** start of PAGE EXTRACT **
A focus only on the role of cities in economic growth means that these issues are forgotten. Of course, economic growth is critical to cities in low- and middle-income countries, providing jobs, income and innovation. Growth also often provides many local multiplier linkages — for instance, in all other enterprises whose goods or services they and their employees use. And it usually increases revenue for city governments.

The concept of the common good and its importance for “our common home” — and for the new Sustainable Development Goals (SDGs), finalized at the end of September — was raised by Pope Francis in his speech to the United Nations. Clearly, it is in the common good that “externalities” such as air and water pollution, as well as dangerous working conditions, get addressed. And it falls to governments to implement the laws and regulations that remove or reduce these concerns.

[See: Pope Francis invokes Right to the City amid focus on migration]

The SDGs also elaborate on many other aspects of the common good. These include not only safe working conditions, clean air and unpolluted waterways but also, by 2030, universal access to safe and affordable drinking water, adequate sanitation, affordable reliable transport and modern energy services.
** end of PAGE EXTRACT **
> **WHAT YOU WILL DO**:
Reproduce the portion of the passage on cities and the common good between "The concept of" and "reduce these concerns.", inclusive.
** start of DATA SHOWN **
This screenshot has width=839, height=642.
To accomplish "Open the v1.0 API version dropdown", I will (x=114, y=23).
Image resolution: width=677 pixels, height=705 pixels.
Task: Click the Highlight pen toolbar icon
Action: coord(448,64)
** end of DATA SHOWN **
> **EXERCISE ANSWER**:
The concept of the common good and its importance for “our common home” — and for the new Sustainable Development Goals (SDGs), finalized at the end of September — was raised by Pope Francis in his speech to the United Nations. Clearly, it is in the common good that “externalities” such as air and water pollution, as well as dangerous working conditions, get addressed. And it falls to governments to implement the laws and regulations that remove or reduce these concerns.